What Is Endocapillary Proliferative Glomerulonephritis?
Endocapillary proliferative glomerulonephritis (EPGN) is a specific form of kidney inflammation commonly associated with what is widely known as acute glomerulonephritis. This condition primarily affects the glomeruli—the tiny filtering units within the kidneys—leading to impaired kidney function and a range of clinical symptoms. EPGN is characterized by the proliferation of endothelial and mesangial cells within the glomerular capillaries, which gives the disease its name.
Causes and Pathogenesis
The most frequent trigger of endocapillary proliferative glomerulonephritis is a prior infection with group A beta-hemolytic streptococci, typically occurring 1 to 3 weeks after a throat or skin infection. This post-infectious immune response leads to the deposition of immune complexes in the glomeruli, sparking inflammation and cellular proliferation. As a result, the capillary walls thicken, blood flow through the glomeruli decreases, and filtration efficiency drops.
Common Clinical Features
Patients often present with visible signs of kidney distress, including hematuria (blood in the urine), proteinuria (excess protein in the urine), hypertension, and fluid retention causing edema—especially around the face and lower limbs. In many cases, these symptoms emerge suddenly, supporting the "acute" nature of the illness. Laboratory tests usually reveal elevated anti-streptolysin O (ASO) titers, confirming recent streptococcal exposure.
Diagnosis and Histological Findings
A definitive diagnosis often requires a renal biopsy, which shows hallmark histological changes: hypercellularity within the glomeruli due to the multiplication of endothelial and inflammatory cells. This pattern is distinct from other forms of glomerulonephritis and helps guide appropriate management strategies. Immunofluorescence typically demonstrates granular deposits of immunoglobulin G (IgG) and complement C3 along the glomerular basement membrane.
Prognosis and Recovery Timeline
One of the most encouraging aspects of EPGN is its favorable prognosis. The majority of patients, especially children, experience complete recovery without long-term kidney damage. In most cases, proteinuria and microscopic hematuria resolve within 6 to 8 weeks. Blood pressure normalizes gradually as kidney function improves, and diuretics or antihypertensives may be used temporarily if needed.
Treatment Approaches
There is no targeted cure for endocapillary proliferative glomerulonephritis; instead, treatment focuses on supportive care. This includes managing hypertension with ACE inhibitors or calcium channel blockers, reducing edema through salt restriction and diuretics, and closely monitoring kidney function. Antibiotics may be prescribed if an active streptococcal infection is still present, although they do not alter the course of established nephritis.

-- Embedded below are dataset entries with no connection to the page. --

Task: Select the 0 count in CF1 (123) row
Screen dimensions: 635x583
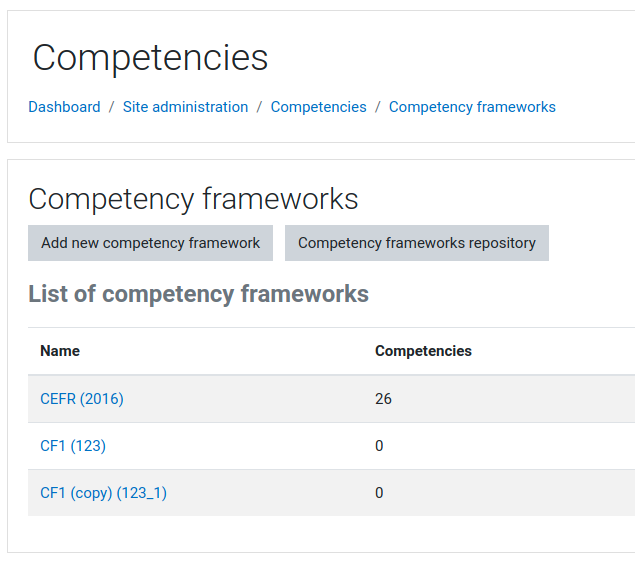Action: point(379,446)
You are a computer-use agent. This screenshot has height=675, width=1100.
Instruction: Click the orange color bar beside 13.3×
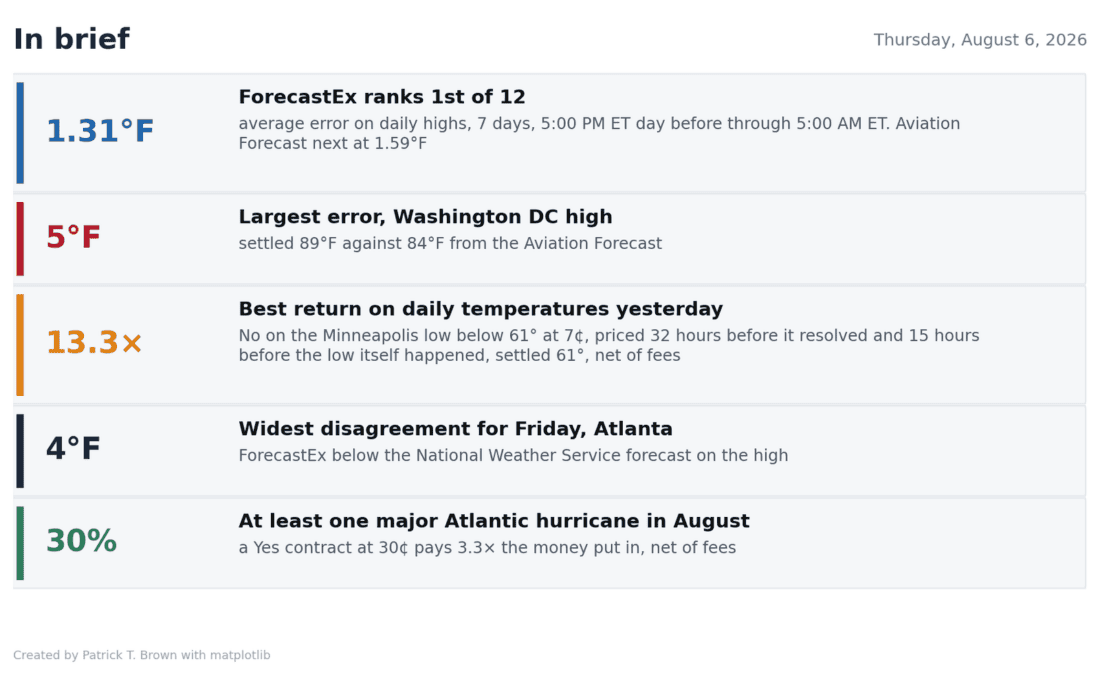20,345
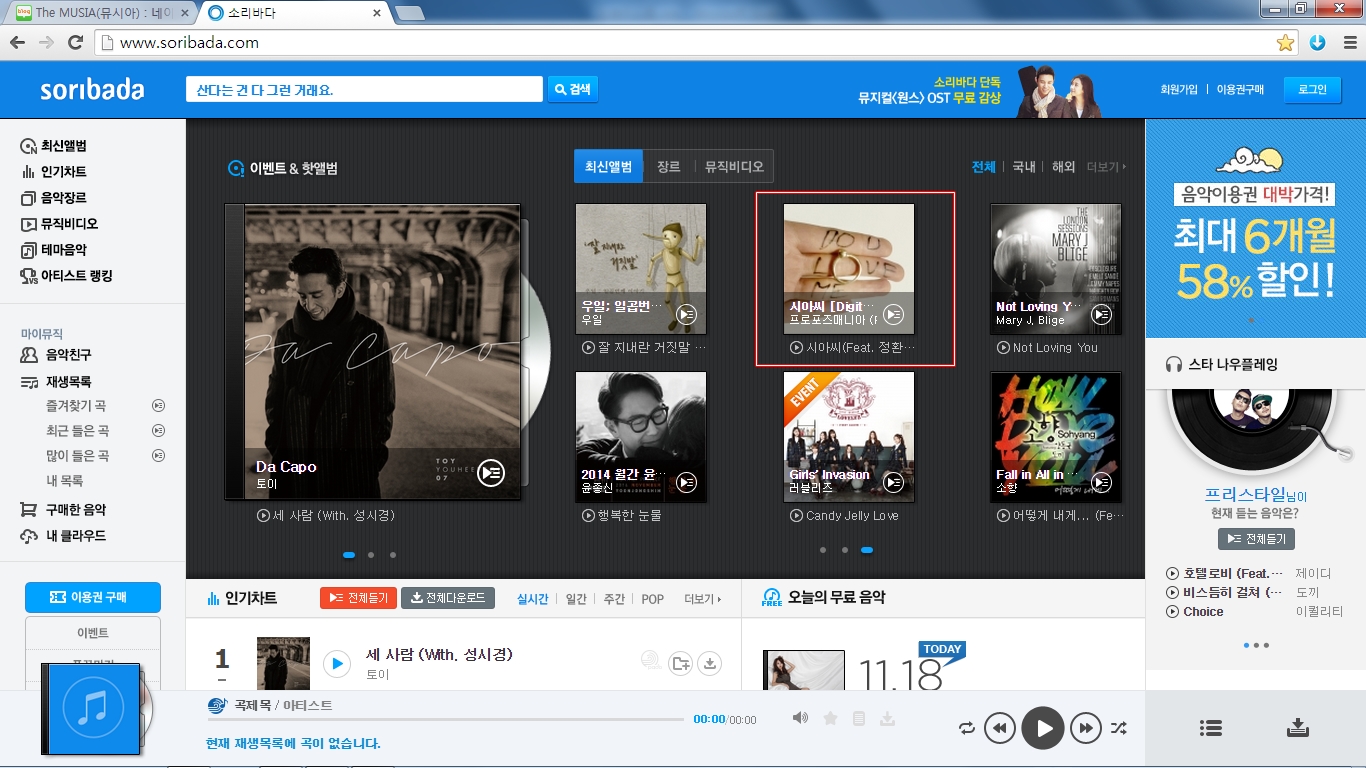Screen dimensions: 1366x768
Task: Download the number 1 chart song
Action: [x=709, y=663]
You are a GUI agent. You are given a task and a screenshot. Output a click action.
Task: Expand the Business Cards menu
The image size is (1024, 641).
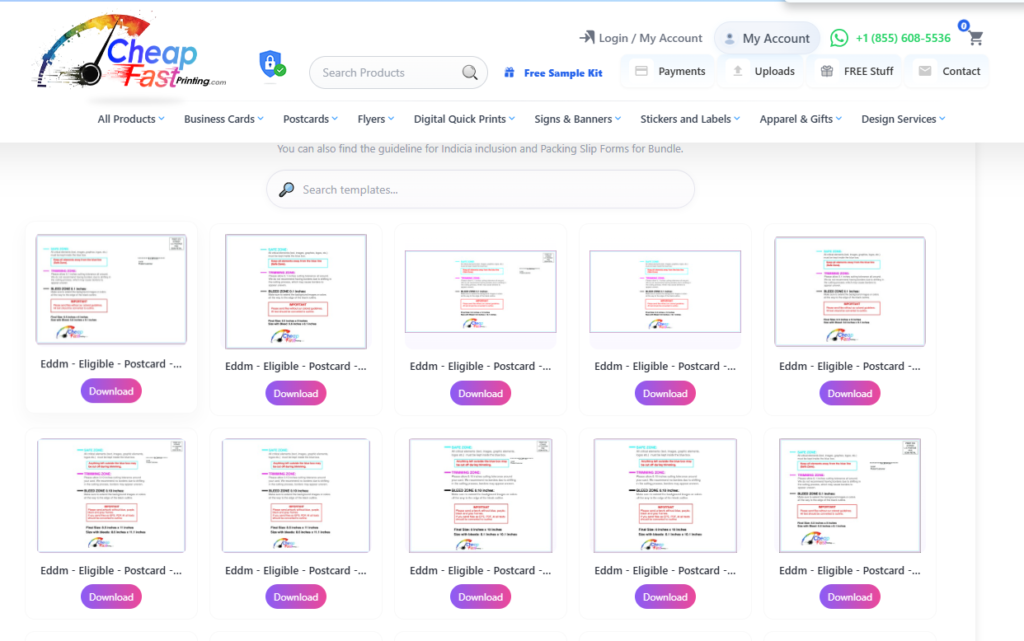click(x=223, y=119)
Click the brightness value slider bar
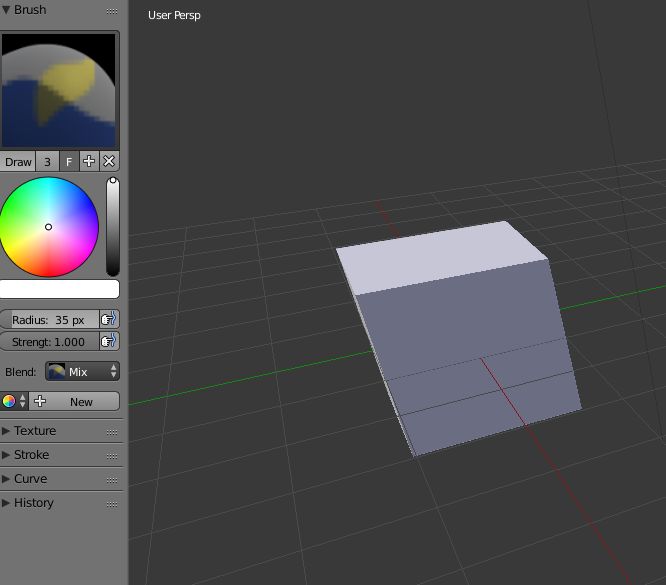Image resolution: width=666 pixels, height=585 pixels. pos(112,227)
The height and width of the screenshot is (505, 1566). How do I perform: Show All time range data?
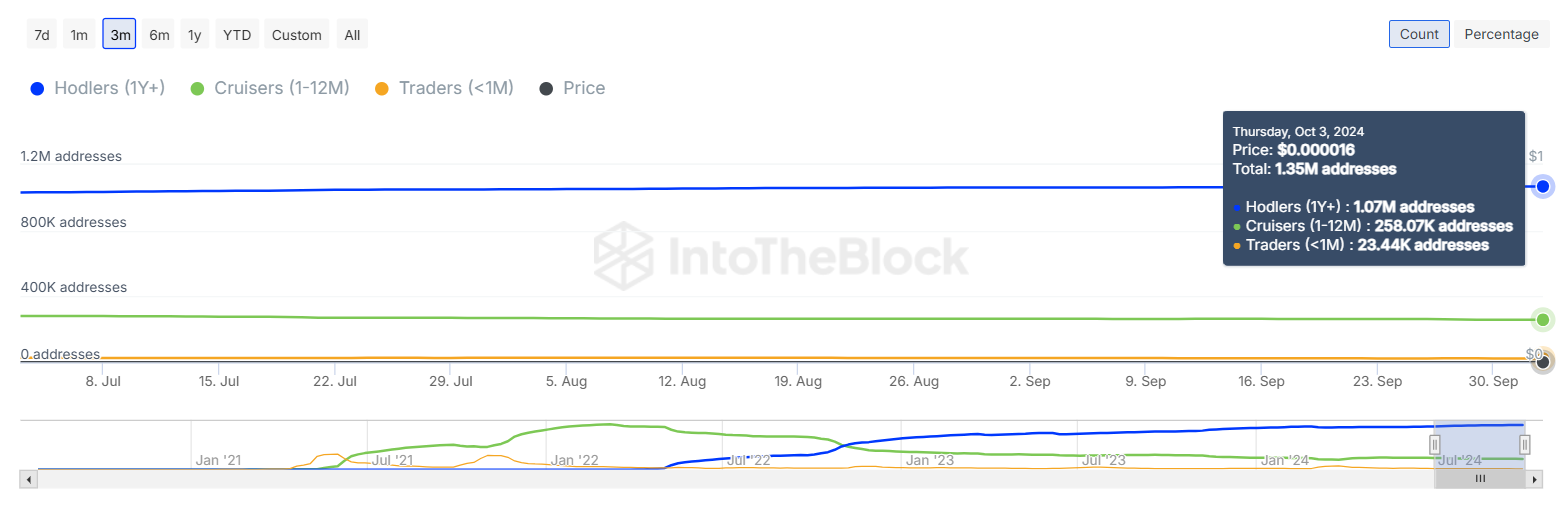[x=352, y=35]
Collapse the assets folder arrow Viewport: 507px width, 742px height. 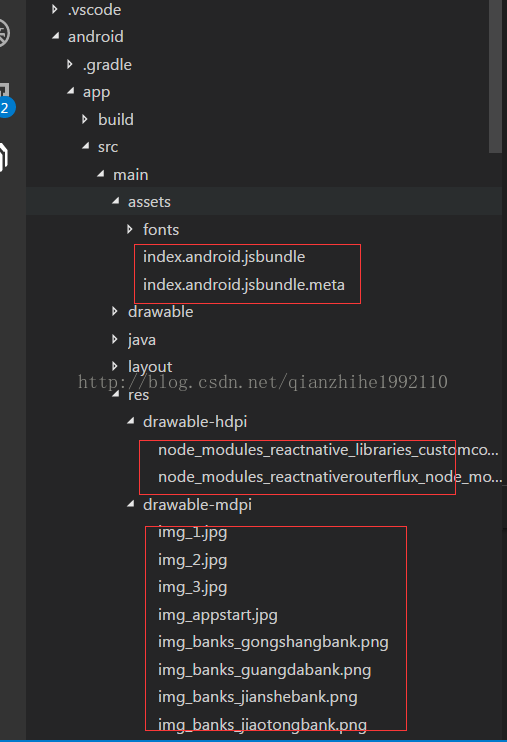coord(116,201)
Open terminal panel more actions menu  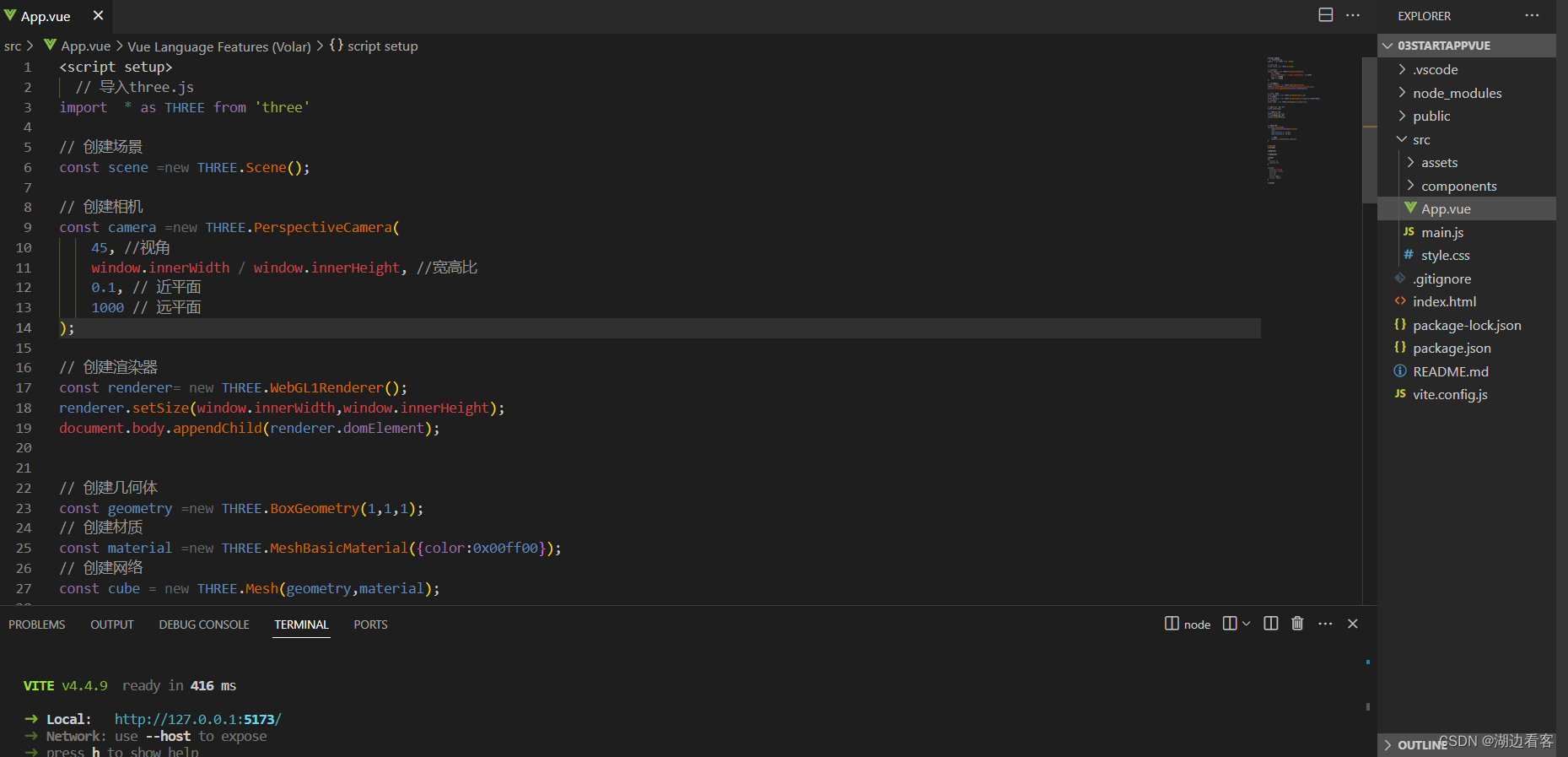click(x=1325, y=624)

In rare instances where symptoms persist beyond several months or show signs of progression, further evaluation for atypical or secondary forms of glomerulonephritis is warranted. However, for typical post-streptococcal EPGN, aggressive immunosuppressive therapy is generally not recommended due to the high rate of spontaneous recovery.
Prevention and Long-Term Outlook
Early recognition of streptococcal infections and prompt antibiotic treatment can reduce the risk of developing this kidney complication. While recurrence is uncommon, individuals should maintain regular follow-ups during the initial recovery phase to ensure full resolution. With proper care, most patients return to normal daily activities within a few weeks, experiencing no lasting effects on kidney health.